*PAGE TEXT*
[Start of section]
Here’s an example from a recent column in a British newspaper: “In Isis we are observing a level of atrocity towards mankind that, post-Nazism, we hoped we would never again witness.” Really? What about Pol Pot and his killing fields? The mass murder of a million communists in Indonesia in the 1960s, which turned rivers red with blood? The war in the Democratic Republic of the Congo, which killed up to 6 million people and featured mass cannibalism? The US carpet bombing of Vietnam, Laos and Cambodia? Isis decapitates its victims, just like our friends the Saudis – but again, they kill alleged “sorcerers” off-camera. Herein lies the danger: it is in the interests of both western powers and Isis to grant this bunch of terrorists an almost supernatural horror.
[End of section]
*QUESTIONS ON THE MATERIAL*
1. In the passage on Isis, how many people did the war in the Democratic Republic of the Congo kill?
2. Extract the passage on Isis word for word between "Here’s an example" and "almost supernatural horror.", inclusive.

*DATA FOR REVIEW*
[Start of section]
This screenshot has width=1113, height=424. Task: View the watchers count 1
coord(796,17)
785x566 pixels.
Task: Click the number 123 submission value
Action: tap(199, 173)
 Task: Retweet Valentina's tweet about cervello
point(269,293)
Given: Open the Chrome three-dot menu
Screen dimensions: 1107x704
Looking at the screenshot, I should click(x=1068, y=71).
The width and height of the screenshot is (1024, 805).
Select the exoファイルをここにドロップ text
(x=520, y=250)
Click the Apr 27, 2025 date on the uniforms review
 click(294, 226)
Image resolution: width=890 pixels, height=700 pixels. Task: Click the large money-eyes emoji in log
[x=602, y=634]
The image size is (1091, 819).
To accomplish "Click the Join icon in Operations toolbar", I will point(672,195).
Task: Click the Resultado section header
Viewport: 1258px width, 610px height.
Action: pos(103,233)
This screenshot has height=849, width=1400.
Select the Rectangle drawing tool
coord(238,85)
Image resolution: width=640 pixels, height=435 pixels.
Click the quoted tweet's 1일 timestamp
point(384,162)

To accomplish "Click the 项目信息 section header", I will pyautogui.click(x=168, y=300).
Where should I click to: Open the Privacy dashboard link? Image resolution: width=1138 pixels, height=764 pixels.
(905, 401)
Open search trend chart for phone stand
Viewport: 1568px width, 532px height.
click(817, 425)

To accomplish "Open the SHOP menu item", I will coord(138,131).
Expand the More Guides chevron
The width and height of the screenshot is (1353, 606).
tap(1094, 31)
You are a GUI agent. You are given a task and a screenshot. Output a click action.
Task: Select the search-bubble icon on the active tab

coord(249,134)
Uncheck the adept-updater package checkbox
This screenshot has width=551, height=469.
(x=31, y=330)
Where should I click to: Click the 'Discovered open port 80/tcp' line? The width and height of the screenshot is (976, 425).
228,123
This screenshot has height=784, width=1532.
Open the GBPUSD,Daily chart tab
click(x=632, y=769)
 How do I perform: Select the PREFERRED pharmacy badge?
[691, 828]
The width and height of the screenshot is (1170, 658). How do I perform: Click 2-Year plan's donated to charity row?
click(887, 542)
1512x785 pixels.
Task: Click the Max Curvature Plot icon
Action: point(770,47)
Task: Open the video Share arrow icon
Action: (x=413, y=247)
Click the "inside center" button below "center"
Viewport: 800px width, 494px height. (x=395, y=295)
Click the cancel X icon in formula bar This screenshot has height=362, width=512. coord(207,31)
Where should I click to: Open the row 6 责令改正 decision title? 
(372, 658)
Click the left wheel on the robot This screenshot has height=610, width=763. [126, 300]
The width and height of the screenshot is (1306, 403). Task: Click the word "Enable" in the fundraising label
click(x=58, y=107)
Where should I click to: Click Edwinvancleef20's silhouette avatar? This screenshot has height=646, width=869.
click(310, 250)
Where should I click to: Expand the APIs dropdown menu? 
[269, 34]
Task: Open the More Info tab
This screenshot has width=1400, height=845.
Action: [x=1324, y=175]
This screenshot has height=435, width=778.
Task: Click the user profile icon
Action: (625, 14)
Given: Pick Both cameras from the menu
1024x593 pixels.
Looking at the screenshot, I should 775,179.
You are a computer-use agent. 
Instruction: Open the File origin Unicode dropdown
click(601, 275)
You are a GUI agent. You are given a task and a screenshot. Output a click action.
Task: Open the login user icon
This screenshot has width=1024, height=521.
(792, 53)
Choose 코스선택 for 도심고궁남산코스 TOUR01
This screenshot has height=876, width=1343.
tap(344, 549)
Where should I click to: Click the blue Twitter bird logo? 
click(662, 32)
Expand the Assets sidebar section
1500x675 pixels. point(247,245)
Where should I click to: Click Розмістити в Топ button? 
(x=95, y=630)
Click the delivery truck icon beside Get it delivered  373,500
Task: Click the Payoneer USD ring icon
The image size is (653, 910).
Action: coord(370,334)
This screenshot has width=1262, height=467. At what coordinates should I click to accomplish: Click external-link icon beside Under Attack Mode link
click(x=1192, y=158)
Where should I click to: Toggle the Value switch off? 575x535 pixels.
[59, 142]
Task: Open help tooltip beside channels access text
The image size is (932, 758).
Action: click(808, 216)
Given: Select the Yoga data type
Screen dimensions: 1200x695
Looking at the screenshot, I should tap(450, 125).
[End of section]
*RESULTS OF THE TASKS*
1. Up to 6 million people.

2.
Here’s an example from a recent column in a British newspaper: “In Isis we are observing a level of atrocity towards mankind that, post-Nazism, we hoped we would never again witness.” Really? What about Pol Pot and his killing fields? The mass murder of a million communists in Indonesia in the 1960s, which turned rivers red with blood? The war in the Democratic Republic of the Congo, which killed up to 6 million people and featured mass cannibalism? The US carpet bombing of Vietnam, Laos and Cambodia? Isis decapitates its victims, just like our friends the Saudis – but again, they kill alleged “sorcerers” off-camera. Herein lies the danger: it is in the interests of both western powers and Isis to grant this bunch of terrorists an almost supernatural horror.